▸ **Task brief**:
Gather every line in the listing below that contains the string "Instruction", and copy each of those lines in full.

▸ **Record list**:
[start]
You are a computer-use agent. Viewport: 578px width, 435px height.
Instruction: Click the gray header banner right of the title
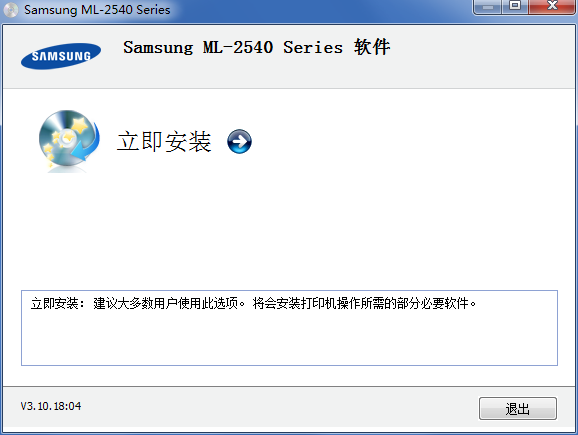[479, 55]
[end]
[start]
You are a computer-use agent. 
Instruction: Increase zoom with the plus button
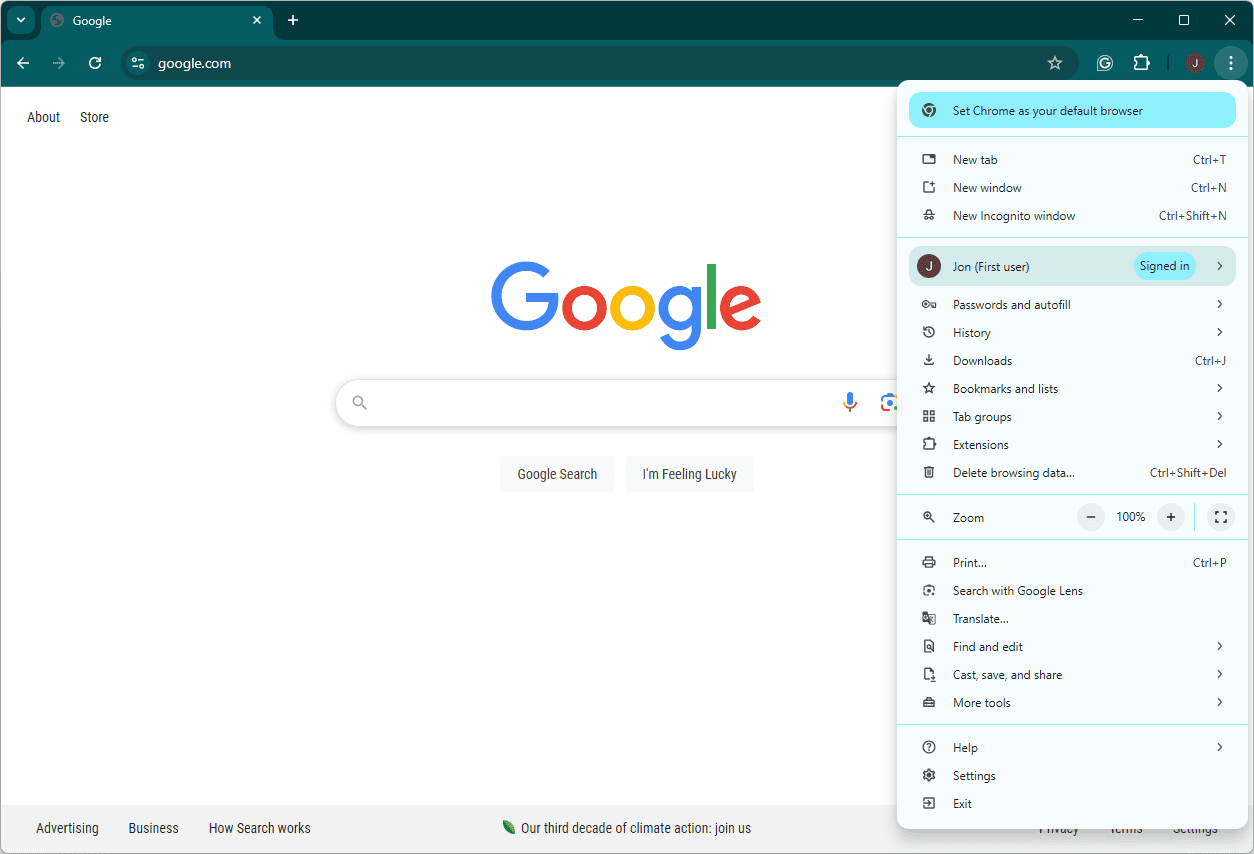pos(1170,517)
[end]
[start]
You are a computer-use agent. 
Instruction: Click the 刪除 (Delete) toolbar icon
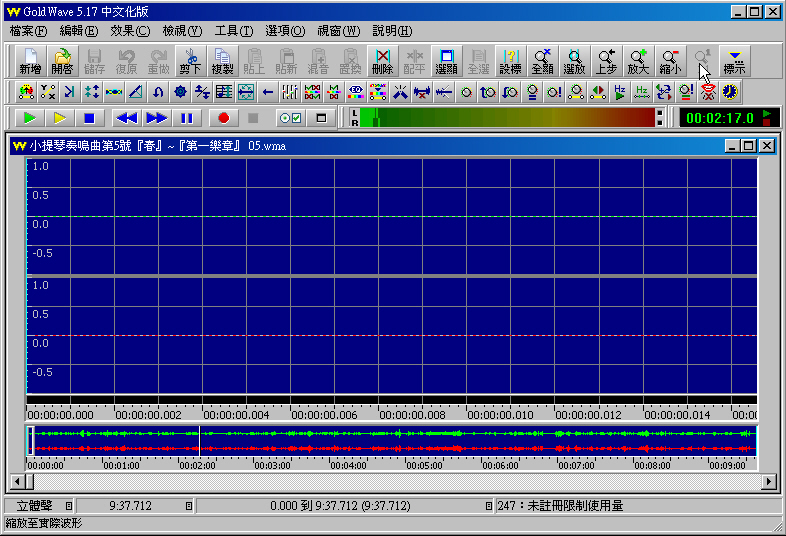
[end]
▸ **Exercise response**:
Instruction: Click the gray header banner right of the title
Instruction: Increase zoom with the plus button
Instruction: Click the 刪除 (Delete) toolbar icon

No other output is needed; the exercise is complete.